— Чувствую, что следующий год будет только сложнее. — Показал свою мысль один из офицеров. — Японцы уже покушаются на наши берега. На Дальнем Востоке формируются новые подразделения, но им же придётся остаться на месте.
Да уж, наши первоочередные успехи в этой войне будут сильно подпорчены, если японцы решат перейти на сторону противника. Всё же, у них армия была почти под два миллиона человек, которую они могли направить не только на широкий китайский фронт, но ещё и на войну в американскую часть России, которой и без того приходилось весьма несладко из-за ситуации с британскими владениями на континенте. До прямых столкновений там ещё дойти не успело, но вот действия групп диверсантов сложно было не заметить. Такие группы посылали и русские, и британцы. Они действовали совершенно автономно, нападая на промышленные объекты, солдатские посты и кордоны, группы патрульных. Конечно, действия таких партизан так или иначе старались пресекать, но такая странная война всё же понемногу протекала в Новом Свете.

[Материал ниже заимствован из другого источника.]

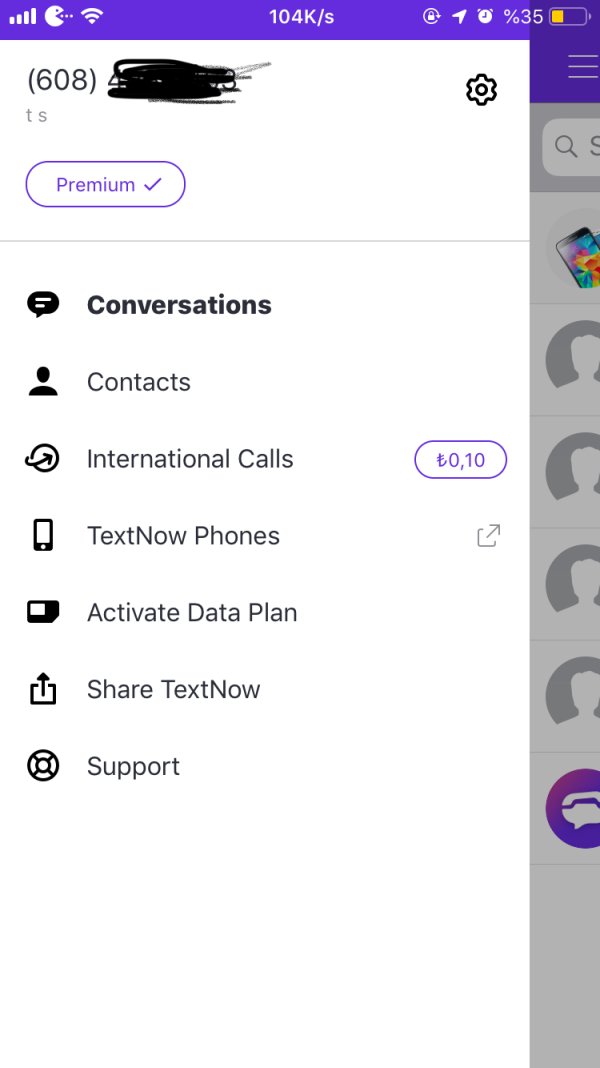600x1068 pixels.
Task: Open Activate Data Plan option
Action: pyautogui.click(x=192, y=612)
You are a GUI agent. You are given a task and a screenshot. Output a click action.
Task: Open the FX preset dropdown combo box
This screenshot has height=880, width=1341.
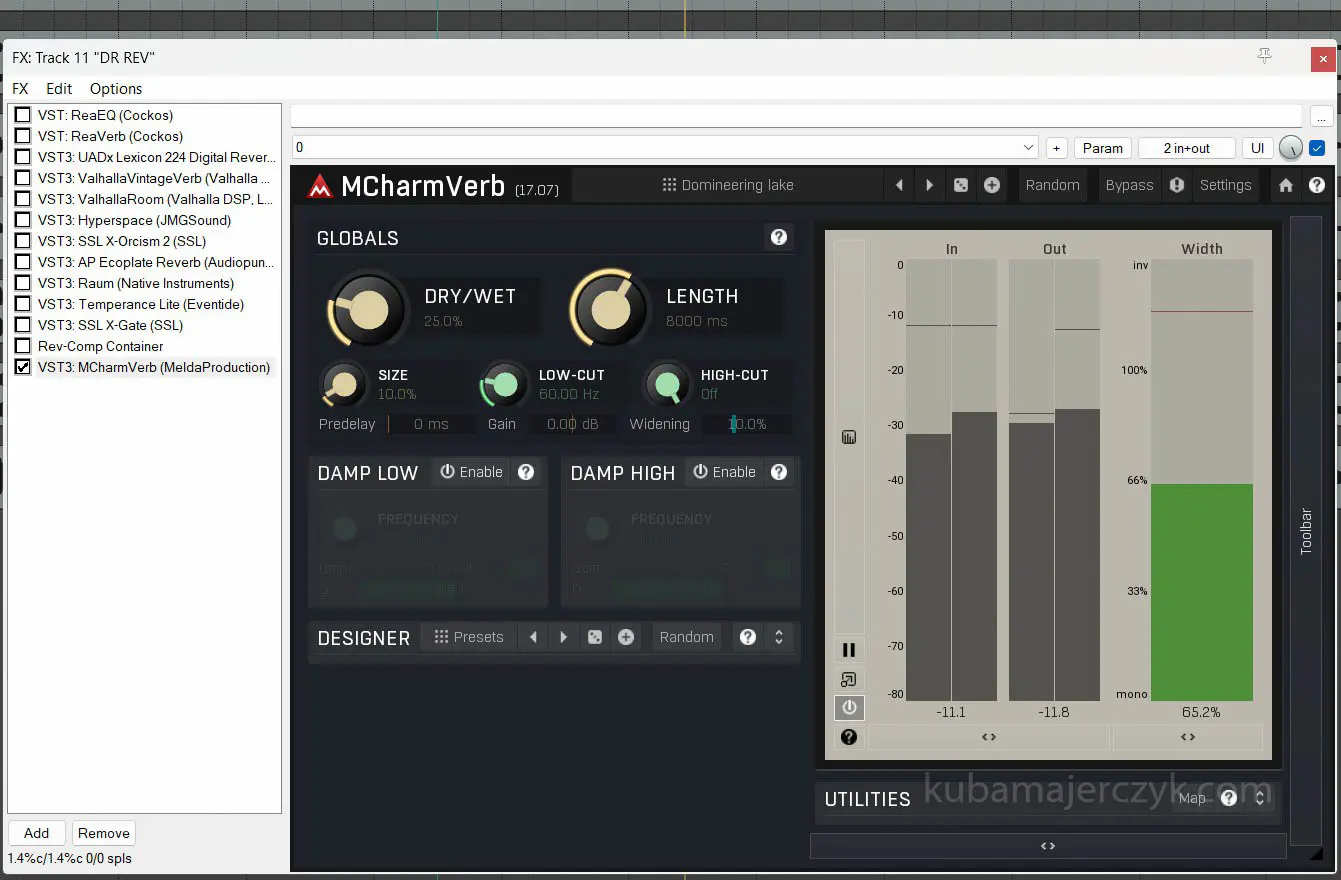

Впрочем, всегда существовала возможность того, что японцы примут нашу сторону, несмотря на все имеющиеся территориальные конфликты. Всё же, Империя Восходящего Солнца давно точила зуб на колонии Великобритании в Австралии и Океании. Да, так необходимого японцам жизненного пространства там было не столь много, как этого бы хотелось, но не придётся бодаться с громадными русскими войсками, успевшими провести ограниченную, но эффективную мобилизацию ещё до начала войны. Японцы в последнее время воевали исключительно с китайскими партизанами, слабо вооружёнными, плохо подготовленными, но высокомотивированными. Впрочем, одно дело воевать против самых простых партизан, а другое — против большой регулярной армии, успевшей получить опыт на полях Европейского театра военных действий и ограниченно перевооружившейся. Тем более, что война в условиях сложного сибирского климата и не очень развитой инфраструктуры. Такая война будет в крайней степени тяжёлой для обеих сторон, и далеко не факт, что получится организовать серьёзное продвижение в этих условиях, и далеко не факт, что игра будет стоить свеч.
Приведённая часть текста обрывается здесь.